A Valve, conhecida mundialmente pela plataforma Steam e por seu papel central na popularização do gaming no Linux, lançou um sinal de alerta diante da proposta do Fedora 44 de remover o suporte completo à arquitetura i686 (32 bits). Embora a decisão tenha motivação técnica compreensível, ela pode representar uma ameaça significativa à compatibilidade de milhares de jogos via Proton, Steam Runtime e Wine.

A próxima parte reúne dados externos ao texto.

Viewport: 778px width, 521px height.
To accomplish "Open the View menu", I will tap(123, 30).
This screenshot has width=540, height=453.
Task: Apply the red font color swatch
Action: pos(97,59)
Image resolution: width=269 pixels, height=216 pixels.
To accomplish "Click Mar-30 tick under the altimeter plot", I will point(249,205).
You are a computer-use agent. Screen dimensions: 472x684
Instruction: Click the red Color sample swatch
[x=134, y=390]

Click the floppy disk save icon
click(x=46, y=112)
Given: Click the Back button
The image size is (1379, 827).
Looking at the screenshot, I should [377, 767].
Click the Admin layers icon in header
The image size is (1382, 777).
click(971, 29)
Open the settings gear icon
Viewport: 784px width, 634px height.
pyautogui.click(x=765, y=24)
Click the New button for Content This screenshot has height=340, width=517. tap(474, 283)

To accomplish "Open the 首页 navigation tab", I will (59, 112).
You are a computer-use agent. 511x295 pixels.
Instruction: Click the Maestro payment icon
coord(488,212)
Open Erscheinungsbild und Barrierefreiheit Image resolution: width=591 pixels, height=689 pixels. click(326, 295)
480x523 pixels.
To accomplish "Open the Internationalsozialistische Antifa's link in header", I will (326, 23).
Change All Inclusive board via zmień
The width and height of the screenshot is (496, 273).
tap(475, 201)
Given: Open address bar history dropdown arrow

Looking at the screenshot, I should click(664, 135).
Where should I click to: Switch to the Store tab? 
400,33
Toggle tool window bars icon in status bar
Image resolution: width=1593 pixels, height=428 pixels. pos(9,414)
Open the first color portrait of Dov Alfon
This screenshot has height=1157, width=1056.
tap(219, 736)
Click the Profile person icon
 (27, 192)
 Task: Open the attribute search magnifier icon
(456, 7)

Com o ecossistema Linux ainda dependendo de bibliotecas essenciais de 32 bits como glibc e mesa drivers para rodar jogos antigos (e muitos modernos), a posição da Valve é clara: retirar o suporte a i686 agora é prematuro e coloca em risco a experiência dos jogadores Linux.
O papel da Valve no ecossistema de jogos Linux
Desde 2013, a Valve tem sido uma das maiores promotoras da adoção de Linux para jogos, com iniciativas como:
- Steam para Linux, que abriu as portas para centenas de jogos nativos;
- O lançamento do SteamOS, uma distribuição Linux voltada para jogos;
- O desenvolvimento do Proton, uma camada de compatibilidade baseada em Wine e DXVK, permitindo rodar jogos Windows no Linux;
- O sucesso comercial do Steam Deck, que roda Linux (SteamOS 3) como sistema base.
Essas iniciativas foram possíveis, em parte, graças ao suporte da arquitetura multilib — ou seja, a capacidade dos sistemas x86_64 de executarem binários de 32 bits.
O alerta: por que o fim do i686 é uma ameaça real
A proposta do Fedora 44 elimina não só o suporte a sistemas 32 bits autônomos, mas também a presença de bibliotecas i686 nos repositórios padrão. Para a Valve, isso cria barreiras técnicas graves, já que diversos jogos e ferramentas do ecossistema Steam ainda:
- Dependem de glibc.i686, a biblioteca C padrão de 32 bits;
- Requerem mesa drivers i686 para renderização gráfica OpenGL/Vulkan;
- Necessitam de suporte multilib para carregar runtimes específicos no modo compatibilidade.
Steam Runtime: uma engrenagem de 32 bits
A Steam Runtime, conjunto de bibliotecas usado pela Steam para garantir compatibilidade, é construída com suporte multilib em mente. Ela oferece uma base previsível de bibliotecas i686 para que jogos antigos ou compilados para Windows rodem corretamente no Linux via Proton ou Wine.
Ao remover essas bibliotecas do repositório, o Fedora:
- Quebra a expectativa de compatibilidade para usuários da Steam;
- Dificulta a instalação de jogos que dependem de bibliotecas herdadas;
- Impede que novos usuários tenham uma experiência funcional out of the box.
Proton e Wine: dependência crítica de 32 bits
Embora muitos jogos estejam migrando para 64 bits, uma parcela significativa ainda é baseada em executáveis de 32 bits. Isso inclui desde títulos independentes até franquias clássicas. E mesmo nos jogos 64 bits, instaladores, launchers e anticheats muitas vezes ainda utilizam componentes em 32 bits.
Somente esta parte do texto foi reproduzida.